In this study, we have shown the orthogonality and A-orthogonality between the two Krylov subspaces, \({\mathscr {K}}_k(A,v)\) and \({\mathscr {K}}_k(A,Jv^*)\) that are generated with the Lanczos algorithm for Hermitian J-symmetric matrices A. By employing this property, we proposed the thick-restarted Lanczos algorithm for Hermitian J-symmetric matrices (TRLAN–JSYM) using which we could efficiently search for one half of the doubly degenerate eigenvectors in \({\mathscr {K}}_k(A,v)\) without the need to explicitly construct \({\mathscr {K}}_k(A,Jv^*)\). The other half of the degenerate eigenvectors are simply constructed from the converged eigenvectors by utilizing the J-symmetry property.

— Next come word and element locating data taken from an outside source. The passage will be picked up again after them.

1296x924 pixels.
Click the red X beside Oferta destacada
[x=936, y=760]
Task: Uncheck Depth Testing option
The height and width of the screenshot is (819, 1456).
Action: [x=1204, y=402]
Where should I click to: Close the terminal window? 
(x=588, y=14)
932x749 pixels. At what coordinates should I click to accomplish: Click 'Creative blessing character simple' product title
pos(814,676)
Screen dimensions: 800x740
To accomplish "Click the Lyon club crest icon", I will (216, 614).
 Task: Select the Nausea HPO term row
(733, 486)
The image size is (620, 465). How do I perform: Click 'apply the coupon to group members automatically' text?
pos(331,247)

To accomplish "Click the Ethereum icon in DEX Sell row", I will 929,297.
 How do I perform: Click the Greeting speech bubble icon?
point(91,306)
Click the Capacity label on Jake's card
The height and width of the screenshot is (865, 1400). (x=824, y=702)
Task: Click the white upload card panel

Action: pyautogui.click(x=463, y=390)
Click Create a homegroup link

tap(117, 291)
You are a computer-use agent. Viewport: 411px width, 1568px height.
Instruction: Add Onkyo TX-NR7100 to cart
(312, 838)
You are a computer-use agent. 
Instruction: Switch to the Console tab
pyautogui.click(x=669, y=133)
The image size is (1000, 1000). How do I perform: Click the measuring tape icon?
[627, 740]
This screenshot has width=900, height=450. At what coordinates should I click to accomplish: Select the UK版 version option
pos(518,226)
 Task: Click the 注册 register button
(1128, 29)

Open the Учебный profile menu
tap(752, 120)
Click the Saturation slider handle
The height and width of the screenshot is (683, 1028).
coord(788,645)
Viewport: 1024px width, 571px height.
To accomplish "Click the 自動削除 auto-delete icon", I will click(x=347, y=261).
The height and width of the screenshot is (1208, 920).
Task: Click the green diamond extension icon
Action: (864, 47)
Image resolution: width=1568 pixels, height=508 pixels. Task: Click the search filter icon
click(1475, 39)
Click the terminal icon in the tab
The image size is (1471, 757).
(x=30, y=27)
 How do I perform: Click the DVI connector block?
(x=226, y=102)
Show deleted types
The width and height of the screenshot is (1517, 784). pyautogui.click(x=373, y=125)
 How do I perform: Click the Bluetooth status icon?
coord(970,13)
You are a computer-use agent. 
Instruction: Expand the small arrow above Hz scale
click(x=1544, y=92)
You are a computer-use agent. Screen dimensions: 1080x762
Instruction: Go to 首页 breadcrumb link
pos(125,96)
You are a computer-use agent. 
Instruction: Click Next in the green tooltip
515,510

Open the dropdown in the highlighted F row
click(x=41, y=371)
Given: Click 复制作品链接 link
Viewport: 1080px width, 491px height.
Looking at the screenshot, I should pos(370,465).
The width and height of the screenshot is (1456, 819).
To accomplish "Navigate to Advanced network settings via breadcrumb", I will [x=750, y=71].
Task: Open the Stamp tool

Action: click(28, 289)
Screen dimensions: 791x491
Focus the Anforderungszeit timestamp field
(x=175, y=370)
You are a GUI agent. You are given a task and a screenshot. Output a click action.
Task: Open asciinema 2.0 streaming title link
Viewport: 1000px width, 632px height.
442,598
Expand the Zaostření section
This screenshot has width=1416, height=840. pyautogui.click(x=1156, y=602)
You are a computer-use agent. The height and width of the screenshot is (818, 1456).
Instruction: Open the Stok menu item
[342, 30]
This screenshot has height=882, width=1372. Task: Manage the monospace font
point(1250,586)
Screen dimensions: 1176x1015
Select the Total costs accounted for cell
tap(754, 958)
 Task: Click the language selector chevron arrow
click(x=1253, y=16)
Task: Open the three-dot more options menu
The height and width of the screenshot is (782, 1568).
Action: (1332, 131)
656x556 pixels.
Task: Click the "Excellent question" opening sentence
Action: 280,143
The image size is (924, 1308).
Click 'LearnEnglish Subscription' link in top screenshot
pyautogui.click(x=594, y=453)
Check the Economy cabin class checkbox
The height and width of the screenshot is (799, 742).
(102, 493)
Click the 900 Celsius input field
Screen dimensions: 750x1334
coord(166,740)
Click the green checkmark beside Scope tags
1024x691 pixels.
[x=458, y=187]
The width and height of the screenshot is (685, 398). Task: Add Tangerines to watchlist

We demonstrated the proposed algorithm TRLAN–JSYM for two test cases, the random matrices, and the fermion matrix from the quantum field theory called the TEK model. The convergence observed for the TRLAN–JSYM algorithm was smoother than that for the TRLAN algorithm, as expected. The TRLAN–JSYM algorithm performed better than the TRLAN algorithm regarding the matrix–vector multiplication. The TRLAN algorithm shows the reordering of eigenvalues among the degenerated eigenvalues caused by the loss of orthogonality between the eigenvectors paired with J-symmetry during the standard Lanczos iteration with the finite precision arithmetic. We did not discuss the mathematical background on the loss of orthogonality in the Lanczos algorithm. If exact arithmetic was employed for both of the algorithms, the TRLAN algorithm becomes identical to the TRLAN–JSYM algorithm, according to Corollary 1. However, our algorithm enforces the orthogonality to achieve the smooth convergence behavior at finite precision arithmetic, resulting in better performance.